Television channels of Bangladesh are divided into two major categories- entertainment channels and news channels. With 25 entertainment channels and 8 news channels our television viewers often get confused. Sometimes they cannot differentiate between them as most of the entertainment channels air news and talk shows and news channels air programmes based on entertainment! With the peculiar combination of entertainment and news most of the entertainment channels of Bangladesh have failed to create impression as pure entertainment channels while with a number of quiz shows and celebrity talk shows news channels have lost the character that a specialised news channel should have. And this lack of specialisation has become one of the vital reasons for which the TV channels of Bangladesh are struggling to get viewers. Except a few examples such as Sangsad Bangladesh Television (parliamentary affairs related TV channel), music channel Gaan Bangla Television and children’s channel Duronto TV, Bangladesh hardly has any other television channel that can claim them as specialised ones.
If we look at the programme planning pattern of some of the entertainment and news channels of other countries, we can easily understand the difference. They don’t run after the choices of the audiences blindly rather they prefer specialisation and place their unique contents before the viewers so that they eagerly watch their programmes to go through a new experience. They have specialised channels on different subjects including entertainment, news, sports, music, movies, fashion and lifestyle, food, tourism, and wildlife. Their entertainment channels produce such television programmes which have universal appeal. And apart from news and talk shows, their news channels produce excellent documentaries which truly meet the audiences’ thirst for knowledge. Instead of thinking about the limitation of language they target a wider audience as they believe that their quality contents can attract the viewers of all the languages and cultures. As a result they can invest a good amount of money to produce contents of international standard. A good number of these foreign channels conduct research on a regular basis to understand the psychology and know the expectations of their target audiences whereas this practice is completely absent in our country.

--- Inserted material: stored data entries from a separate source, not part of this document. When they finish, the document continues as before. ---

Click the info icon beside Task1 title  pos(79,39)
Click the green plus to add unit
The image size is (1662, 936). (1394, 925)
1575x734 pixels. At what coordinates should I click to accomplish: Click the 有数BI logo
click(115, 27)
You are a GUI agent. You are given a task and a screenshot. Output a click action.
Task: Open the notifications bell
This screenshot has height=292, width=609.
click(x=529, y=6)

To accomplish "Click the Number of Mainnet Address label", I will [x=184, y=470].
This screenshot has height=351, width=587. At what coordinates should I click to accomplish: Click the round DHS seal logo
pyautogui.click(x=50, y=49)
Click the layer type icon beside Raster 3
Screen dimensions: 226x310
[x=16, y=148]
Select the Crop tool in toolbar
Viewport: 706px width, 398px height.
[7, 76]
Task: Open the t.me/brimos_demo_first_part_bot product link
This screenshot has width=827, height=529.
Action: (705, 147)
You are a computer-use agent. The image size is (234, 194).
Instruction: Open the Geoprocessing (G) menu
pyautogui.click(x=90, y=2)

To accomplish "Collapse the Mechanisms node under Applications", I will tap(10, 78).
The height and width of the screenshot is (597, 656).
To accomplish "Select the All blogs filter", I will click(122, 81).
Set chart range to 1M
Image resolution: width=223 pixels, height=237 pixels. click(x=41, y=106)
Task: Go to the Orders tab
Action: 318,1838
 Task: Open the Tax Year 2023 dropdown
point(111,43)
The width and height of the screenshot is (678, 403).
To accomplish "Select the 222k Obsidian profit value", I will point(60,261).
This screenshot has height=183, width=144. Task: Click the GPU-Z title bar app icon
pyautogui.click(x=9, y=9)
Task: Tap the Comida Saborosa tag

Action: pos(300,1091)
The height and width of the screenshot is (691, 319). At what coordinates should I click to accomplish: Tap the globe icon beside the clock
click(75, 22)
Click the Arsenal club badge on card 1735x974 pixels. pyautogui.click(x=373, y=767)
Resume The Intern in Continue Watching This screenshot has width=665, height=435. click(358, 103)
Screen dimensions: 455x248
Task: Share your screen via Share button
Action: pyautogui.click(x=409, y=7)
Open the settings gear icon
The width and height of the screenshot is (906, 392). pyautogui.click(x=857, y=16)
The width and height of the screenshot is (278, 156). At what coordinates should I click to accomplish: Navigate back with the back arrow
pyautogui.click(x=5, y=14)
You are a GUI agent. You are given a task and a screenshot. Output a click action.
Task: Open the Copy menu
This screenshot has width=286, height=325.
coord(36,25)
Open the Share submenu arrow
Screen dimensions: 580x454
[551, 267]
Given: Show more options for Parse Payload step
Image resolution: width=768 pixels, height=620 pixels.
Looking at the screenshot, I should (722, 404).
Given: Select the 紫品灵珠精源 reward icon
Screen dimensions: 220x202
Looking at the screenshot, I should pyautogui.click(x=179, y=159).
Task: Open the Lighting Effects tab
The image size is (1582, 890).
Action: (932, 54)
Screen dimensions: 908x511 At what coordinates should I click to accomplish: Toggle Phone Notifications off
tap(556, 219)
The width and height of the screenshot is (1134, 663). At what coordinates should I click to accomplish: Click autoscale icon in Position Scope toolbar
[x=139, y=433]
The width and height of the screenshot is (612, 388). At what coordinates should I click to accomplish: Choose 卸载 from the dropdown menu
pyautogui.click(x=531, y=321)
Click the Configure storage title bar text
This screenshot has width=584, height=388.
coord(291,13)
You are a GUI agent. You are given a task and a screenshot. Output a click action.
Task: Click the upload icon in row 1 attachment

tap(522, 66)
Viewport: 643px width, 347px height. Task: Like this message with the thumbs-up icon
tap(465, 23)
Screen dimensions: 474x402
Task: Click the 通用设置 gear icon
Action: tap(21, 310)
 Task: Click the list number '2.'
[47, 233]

Our television industry, particularly private television channels, began its journey at a time when we didn’t have any institution to produce skilled professionals for running these television channels. Since then twenty years have gone but not so many institutions have been set up to produce efficient manpower for this booming industry. As the television channels have scarcity of qualified people, it seems that the top figures who direct TV stations feel complacent. Our TV channel authorities have to come out of this feeling of complacency and concentrate on developing and motivating true experts who can play with new ideas and produce exclusive contents for their viewers. They need to understand that at the end of the day it is the quality contents that will make the difference.